Yash_Ramani · April 6, 2023, 8:43pm

I may not be able to reveal the entire code but self.net consists of the layers of the network.

I have a feeling it may be one particular section of my code that could be causing this error (I may be wrong though). In one of the layers in the network, I am initialising the weights of the linear part (before applying the activations) as follows:

        with torch.no_grad():
            if self.is_first:
                self.linear.weight.uniform_(-1 / self.in_features, 
                                             1 / self.in_features)

Could using torch.no_grad() be the issue?

AlphaBetaGamma96 · April 6, 2023, 9:25pm

Hi @Yash_Ramani

You could also have a look at torch.func, docs here: torch.func — PyTorch 2.0 documentation

That would allow for you to compute the output and gradients at the same time, but its syntax is a bit different. Here’s an example.

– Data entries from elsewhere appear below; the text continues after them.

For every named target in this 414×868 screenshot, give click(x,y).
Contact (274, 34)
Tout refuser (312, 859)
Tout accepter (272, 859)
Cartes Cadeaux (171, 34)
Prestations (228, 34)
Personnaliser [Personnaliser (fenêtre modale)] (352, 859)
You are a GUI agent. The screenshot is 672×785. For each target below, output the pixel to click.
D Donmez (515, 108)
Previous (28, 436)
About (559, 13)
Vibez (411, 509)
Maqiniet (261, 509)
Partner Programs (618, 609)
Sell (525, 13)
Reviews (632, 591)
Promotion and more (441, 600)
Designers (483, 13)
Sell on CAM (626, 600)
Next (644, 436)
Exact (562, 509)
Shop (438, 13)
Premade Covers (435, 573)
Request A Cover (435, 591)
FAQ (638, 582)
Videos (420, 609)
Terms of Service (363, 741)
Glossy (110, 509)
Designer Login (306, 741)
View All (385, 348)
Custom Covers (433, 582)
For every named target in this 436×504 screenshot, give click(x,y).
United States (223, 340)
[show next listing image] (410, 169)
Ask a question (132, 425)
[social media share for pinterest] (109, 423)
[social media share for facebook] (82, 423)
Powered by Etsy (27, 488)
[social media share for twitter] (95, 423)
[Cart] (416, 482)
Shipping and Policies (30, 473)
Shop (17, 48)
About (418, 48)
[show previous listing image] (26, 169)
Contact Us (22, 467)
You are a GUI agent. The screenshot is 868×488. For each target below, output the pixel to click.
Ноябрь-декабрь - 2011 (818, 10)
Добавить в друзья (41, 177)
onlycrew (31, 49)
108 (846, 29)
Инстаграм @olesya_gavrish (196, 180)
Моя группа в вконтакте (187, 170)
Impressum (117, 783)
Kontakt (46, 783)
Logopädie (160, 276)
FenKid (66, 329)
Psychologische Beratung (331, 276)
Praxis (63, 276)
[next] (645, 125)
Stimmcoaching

net = Model(*args, **kwargs)
params = dict(net.named_parameters())

def compute_output(params, inputs):
  outputs = torch.func.functional_call(net, params, inputs)
  return outputs, outputs 

def grad_and_value(params, inputs):
  gradients, values = torch.func.grad(compute_output, has_aux=True)(inputs) #use jacrev/jacfwd for multiple outputs
  return gradients, value

#vectorize the gradient/output function
gradients, outputs = vmap(grad_and_value, in_dims=(None, 0))(params, inputs)

Yash_Ramani · April 6, 2023, 11:14pm

Hi @AlphaBetaGamma96!

Thank you for your answer. I think I have understood the code you provided and have used it in my context as such:

    def compute_output(self, inputs):
      outputs = torch.func.functional_call(self.net, self.params, inputs)
      return outputs, outputs 

    def grad_and_value(self, inputs):
      gradients, values = torch.func.jacrev(self.compute_output, has_aux=True)(inputs) #use jacrev/jacfwd for multiple outputs
      return gradients, values
    
    def forward(self, t):
        # t.requires_grad = True
        # N_0 = self.net(t)
        # ones = torch.ones_like(N_0)
        # N_1 = torch.autograd.grad(N_0, t, ones, retain_graph=True)[0]
        gradients, outputs = torch.vmap(self.grad_and_value, in_dims=(None, 0))(t)
        return t, outputs, gradients

where

self.params = dict(self.net.named_parameters())

However, I get the error

ValueError: vmap(grad_and_value, in_dims=(None, 0), ...)(<inputs>): in_dims is not compatible with the structure of `inputs`. in_dims has structure TreeSpec(tuple, None, [*,
                       *]) but inputs has structure TreeSpec(tuple, None, [*]).

in the line

gradients, outputs = torch.vmap(self.grad_and_value, in_dims=(None, 0))(t)

I also get the same error when using torch.func.grad

AlphaBetaGamma96 · April 13, 2023, 9:39pm

Make sure to have a minimal reproducible example, and check that you have an nn.Module object.